The novel light-sheet microscope allows for high-speed and high-resolution 3D imaging of a few
millimeters- to a few centimeters-thick intact cleared tissues. Thus, the light-sheet microscopy
can exploit the CLARITY potential for 3D imaging of large populations of cells with complex
cytoarchitecture spanning millimetres or even centimeters within an intact brain tissue (Dodt et
al., 2007; Silvestri et al., 2015; Stefaniuk et al., 2016; Tomer et al., 2014). However, these images
generate an enormous amount of data that cannot be quantified manually. The Bitplane Imaris
software can overcome this problem by allowing automatic identification and quantification of
some morphological features of cells in the brain. Noteworthy is that the present study is the first
55
to utilise the Imaris software for automatic identification and quantification of morphological
features of astroglial processes with the superficial layer I of a 2 mm thick section of the orofacial
motor cortex.
4.2 3D Characterisation of Astroglial and Neuronal Cytoarchitecture and Morphology within the Superficial Layers of the Rat Orofacial Primary Motor Cortex
Our study is the first one showing large-volume (~0.5 x 0.5 x 1 mm3) high-resolution 3D images
of the highly organised laminar cytoarchitecture of the superficial layers of the orofacial primary
motor cortex. Our findings are consistent with the findings of published studies that have utilised
conventional immunohistochemistry and histology. Of particular note is the abundance of
neuronal nuclei within layers II/III and their sparse distribution in layer I. In contrast, the highly
organised astroglial cells are dispersed in layers II/III but abundant in layer I and form a dense
network of processes, some of which project to the most superficial layer of the cortex known as
the glia limitans superficialis (glial limiting membrane). Indeed, other studies have shown that in
cortical layers II and III, the mean astroglia-to-neuron ratio is approximately 1∶5 (Fleischhauer
and Vossel, 1979; Kalman and Hajos, 1989; Takata and Hirase, 2008) and there is 1.6 times higher
density of astroglial cells in layer I than in layers II and III (Takata and Hirase, 2008).

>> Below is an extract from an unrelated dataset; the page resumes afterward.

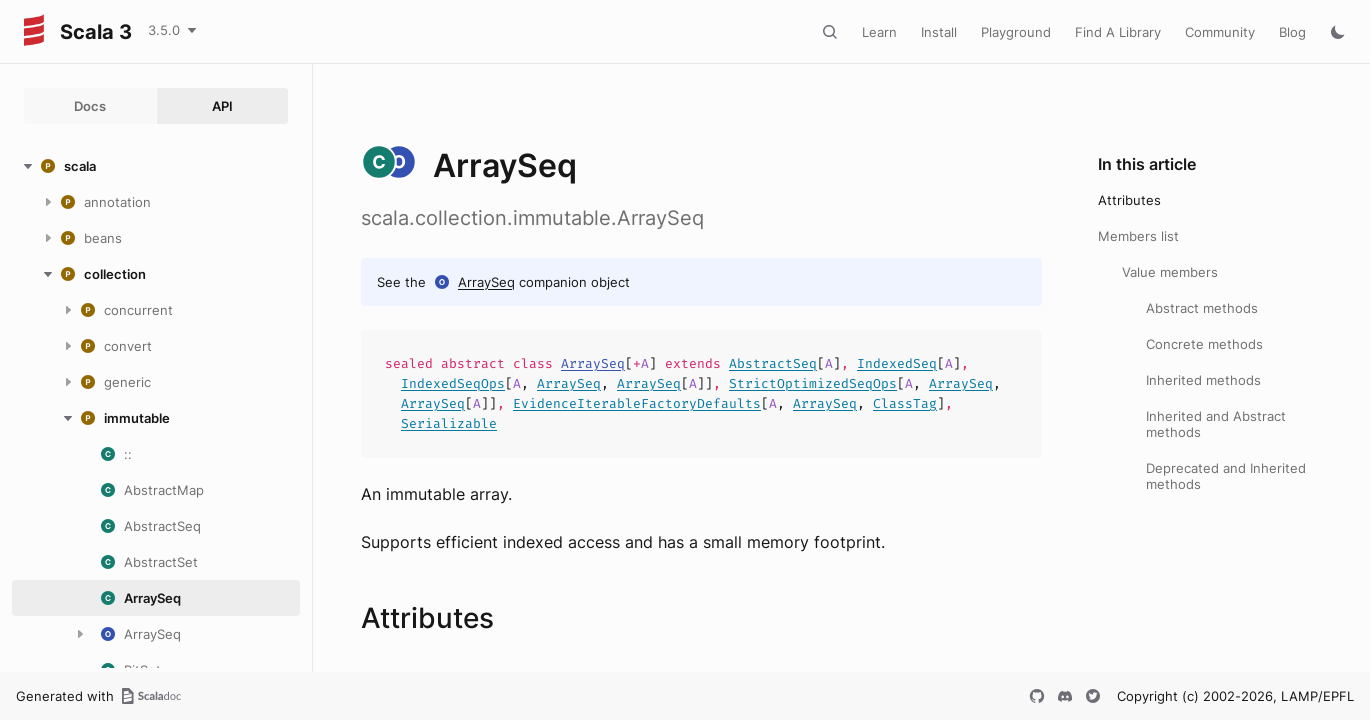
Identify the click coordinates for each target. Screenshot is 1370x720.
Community (1220, 32)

The finding of NeuN+ flat cells in the pia mater corresponds with previously published studies
showing that the meninges, including the pia mater, harbour neuronal precursor cells (Bifari et
al., 2015; Nakagomi and Matsuyama, 2017). Moreover, the pia mater is a highly vascularized
layer (Adeeb et al., 2013) and therefore, the presence of NeuN+ cells in the pia mater might
correspond to the vascular innervation of blood vessels (Pigolkin Yu et al., 1985). Interestingly,
nowadays, it is accepted that the only intracranial structure associated with pain perception (e.g.,
headache) is the dura mater that is innervated by neurones exhibiting properties characteristic to
nociceptors found in other body tissues (Messlinger et al., 2008; Strassman and Levy, 2006).
Nevertheless, recent observations during intracranial brain surgeries in awake humans suggest
that in fact cerebral vessels and the pia mater are sensitive to mechanical stimuli that can induce
acute pain perception in orofacial regions innervated by the trigeminal nerve (Fontaine et al.,
2017, 2018).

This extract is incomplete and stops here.